● Extracted information:
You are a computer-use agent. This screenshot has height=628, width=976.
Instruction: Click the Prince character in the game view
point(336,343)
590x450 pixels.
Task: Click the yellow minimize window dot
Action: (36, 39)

...

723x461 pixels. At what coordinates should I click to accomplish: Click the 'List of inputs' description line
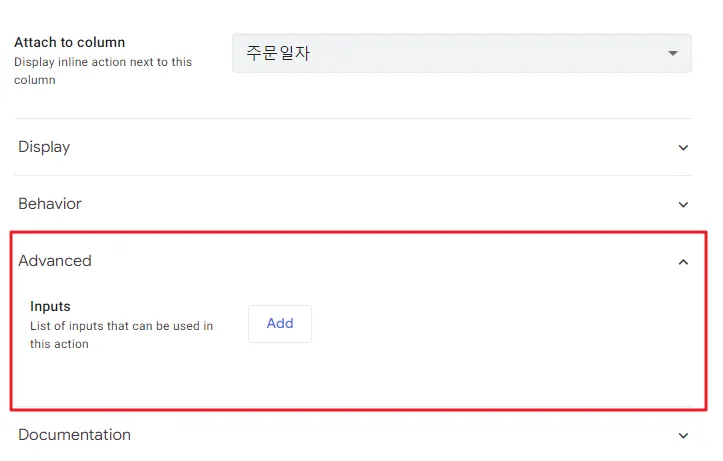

---

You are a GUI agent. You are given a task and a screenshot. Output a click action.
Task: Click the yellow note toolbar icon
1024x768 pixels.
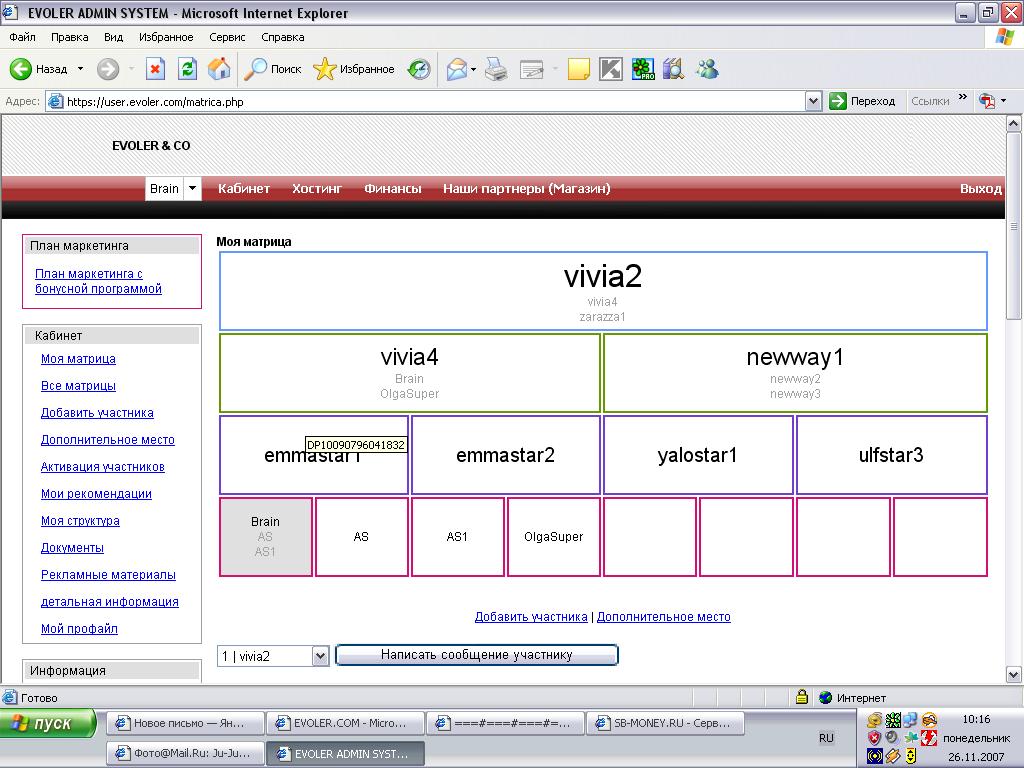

● Problem: Beginning with the line containing "You are a GUI" in the material above, copy every line exactly until you have copied the line containing "1024x768 pixels.".

● Task output:
You are a GUI agent. You are given a task and a screenshot. Output a click action.
Task: Click the yellow note toolbar icon
1024x768 pixels.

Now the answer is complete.